BlackRock is the latest financial institution to be investigated in Germany over so-called “cum-ex” transactions. Photo: Daniel Acker/Getty Images
BlackRock is the latest financial institution to be investigated in Germany over so-called “cum-ex” transactions. Photo: Daniel Acker/Getty Images

When BlackRock (BLK) offices were raided in Munich this week, it became the latest global financial institution to become ensnared in a long-running German investigation into shady tax practices that are estimated to have cost the German government and taxpayers more than €5bn (£4.4bn, $5.7bn).

Spain’s Santander (SAN.MC) and Germany’s Deutsche Bank (DBK.DE, DB) are also under investigation in relation to the scheme.

All three banks told Yahoo Finance UK that they were cooperating with German authorities, who have been investigating this issue since 2013. Deutsche Bank specified that it didn’t actively participate in the market, but was involved with some transactions on behalf of its clients.

Here’s what you need to know:

What’s the problem?

Authorities say companies took advantage of a tax loophole in Germany by using a sneaky practice known as “cum-ex” to enrich themselves and take money from the state.
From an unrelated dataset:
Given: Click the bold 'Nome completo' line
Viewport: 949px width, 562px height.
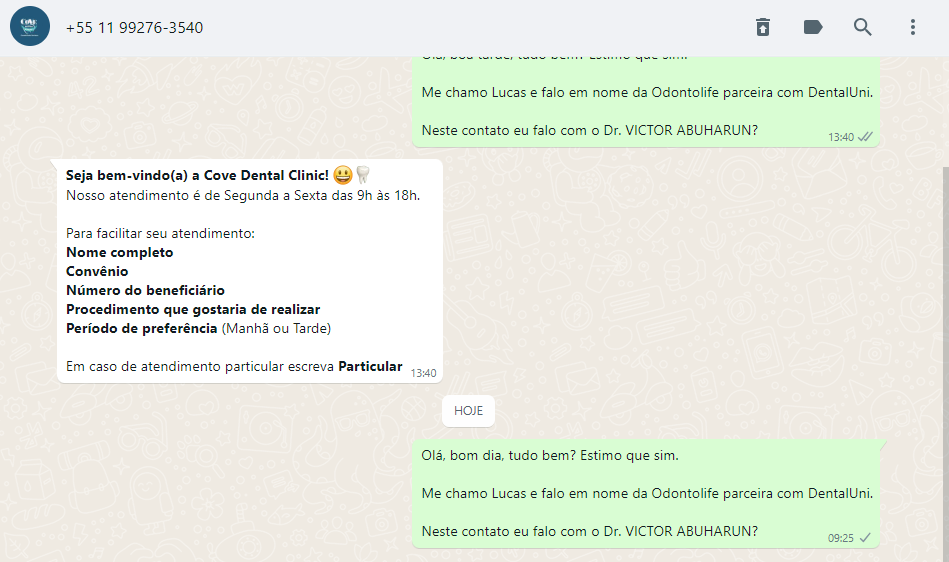Looking at the screenshot, I should [x=120, y=252].
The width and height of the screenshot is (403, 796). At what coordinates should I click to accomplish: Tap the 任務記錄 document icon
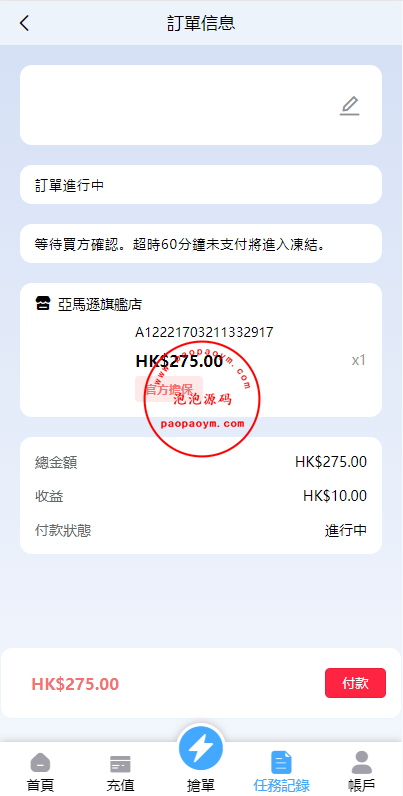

Financial institutions allegedly conducted a series of trades with one another in dividend-paying shares, and the trading was timed in a way that multiple institutions were later able to apply for tax refunds linked to the dividends. In theory, each tax refund should have only been claimed by a single party, not multiple institutions.

“The government had a loss in revenue because they had to refund taxes multiple times when the tax was only paid once,” explained Sonja Klein, a Frankfurt-based lawyer and tax advisor at the international law firm, Baker McKenzie.

Klein said this technically wasn’t illegal at the time, but it took advantage of a weakness in the system.

“The law had not been properly drafted,” she said.

The BlackRock transactions under investigation in Germany took place between 2007 and 2011.


What kind of penalties could be expected?

If companies were found to have taken part in criminal activity through these trades and transactions, they could be ordered to repay any tax gains they made to the state, along with interest, said Klein.

Prison sentences for individuals could also be a possibility, she said.

What happens next?

Germany’s finance minister Olaf Scholz tweeted this week that countries across the European Union should cooperate to prevent new attempts to cheat Europe’s tax rules. He said the German Ministry of Finance would be vigilant in monitoring for shady cum-ex transactions and similar schemes.

Denmark is also investigating similar transactions, with authorities saying they lost about $2 billion in relation to these tax practices. Authorities have subpoenaed more than 420 companies and people, freezing hundreds of millions of euros of assets around the globe.